On September 12, the NAD released its decision in its review of the Capillus82 hair growth device (Case #6107). This case is unusual in that it addressed a challenge to a prescription-only medical device, and related closely to the FDA’s clearance of that product to be marketed. The NAD took pains to emphasize that its decision did not contradict the device’s FDA-cleared indication for use, but did it really?
First, a little background on how the FDA treats medical devices of this kind. Low-to-moderate-risk medical devices may be marketed without preapproval through what is known as the 510(k) clearance process. Instead of being evaluated and approved by the FDA for safety and efficacy, the device can be “cleared” if it is “substantially equivalent” to a device that already is legally marketed. The existing “predicate device” may itself have undergone full approval, or it too may be a 510(k) cleared device pointing to a yet earlier predicate device. The device maker’s 510(k) submission must convince the FDA that the new device is technologically equivalent to the predicate device or is otherwise substantially equivalent in safety and effectiveness. The intended use must be the same as that of the predicate device. The process has been analogized to a generic drug approval predicated on chemical equivalence to an existing branded drug.
The Capillus82 is a hat with 82 laser diodes lining the inside. Its intended use is to treat androgentic alopecia (i.e., slow hair loss) and promote hair regrowth in men and women having certain kinds of pattern baldness. It received FDA 510(k) clearance in January 2017, with the predicate devices being the Hairmax Lasercomb and the iGrow II – no, I am not making these up – which used different form factors to apply laser light to the head, something that apparently promotes hair growth. Clearance was applied for and granted on the basis that the Capillus82’s technology was the same as those of the Lasercomb, iGrow and other laser hair growth treatments, with minor differences that should have no impact on safety or efficacy.
The NAD started this matter based on its own market surveillance, investigating the Capillus82’s claims that it was “clinically proven to regrow hair” and “prevent progression of hair loss,” among others. Capillus proffered no clinical trial data on the Capillus82 to support these claims. After all, the whole point of 510(k) clearance is to show technological equivalence to a predicate product, thus demonstrating efficacy to the FDA, without having to do trials on the new device. But because the new device itself was not tested, NAD found Capillus’ claims unsubstantiated and recommended that they be discontinued. In the key sentence of the decision, NAD wrote, “While the advertiser established to the FDA’s satisfaction that the Capillus82 is substantially equivalent to other devices cleared by the FDA to promote hair growth and, as a result, it can be marketed for its intended use, the cited studies are not a good fit to support the challenged claims that Capillus82 is clinically proven to regrow hair.” Even without the establishment-claim language, the NAD added, studies on other products are “not a good fit to support the claim that Capillus laser therapy caps prevent progression of hair loss and regrow thinning hair.”
The NAD similarly recommended discontinuation of Capillus’s claim that the Capillus82 has “no known side effects,” because these claims were not supported by tests on the actual product.
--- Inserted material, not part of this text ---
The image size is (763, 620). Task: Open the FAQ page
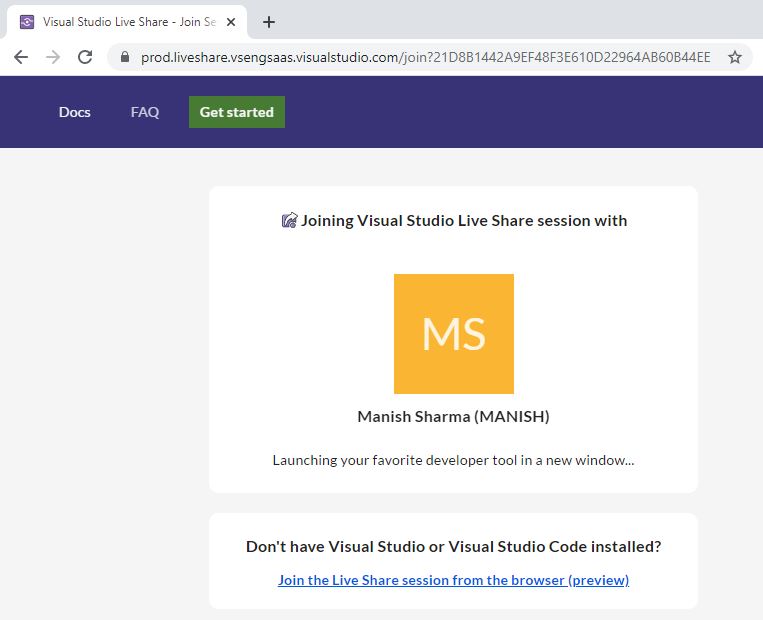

Again, Capillus had relied on substantial technological equivalence to predicate products to establish Capillus82 as being safe, as well as effective, in its 510(k) submission.
So, is this a bald rejection of the FDA’s clearance process? The NAD opened its decision by claiming deference to the regulatory authority and later wrote, “nothing in the decision prevents Capillus from making claims about its product which are consistent with its FDA clearance for indications of use, i.e., to treat androgenetic alopecia and promote hair growth in men and women with specific patterns of hair loss and skin types.” But, to borrow a finance expression, the NAD’s explanation has some hair on it. The claim of which NAD disapproved – “Capillus laser therapy caps prevent progression of hair loss and regrow thinning hair” – seems a straightforward statement of the product’s key benefit, consistent with its FDA-cleared indication for use. The FDA cleared Capillus to market the Capillus82 with no disclosure of any side effects, evidently satisfied that there were none to disclose – yet the NAD considered the affirmative statement of no known side effects unsubstantiated. Can Capillus say nothing about its product other than a dry repetition of its FDA indication language? If the NAD is right that neither the basic benefit nor the lack of side effects is substantiated, should the product even be on the market? It would seem that the whole premise of FDA 510(k) clearance – that clinical evidence of the safety and efficacy of Device A is transferable to substantially equivalent Device B – was rejected by the NAD.
This case serves as a heads-up to marketers of 510(k)-cleared medical devices that the NAD may regard clinical testing on the actual product as necessary to go beyond merely being permitted to market the product by making affirmative benefit claims for it, even if those benefit claims seem to be implied by the FDA’s clearance of the device.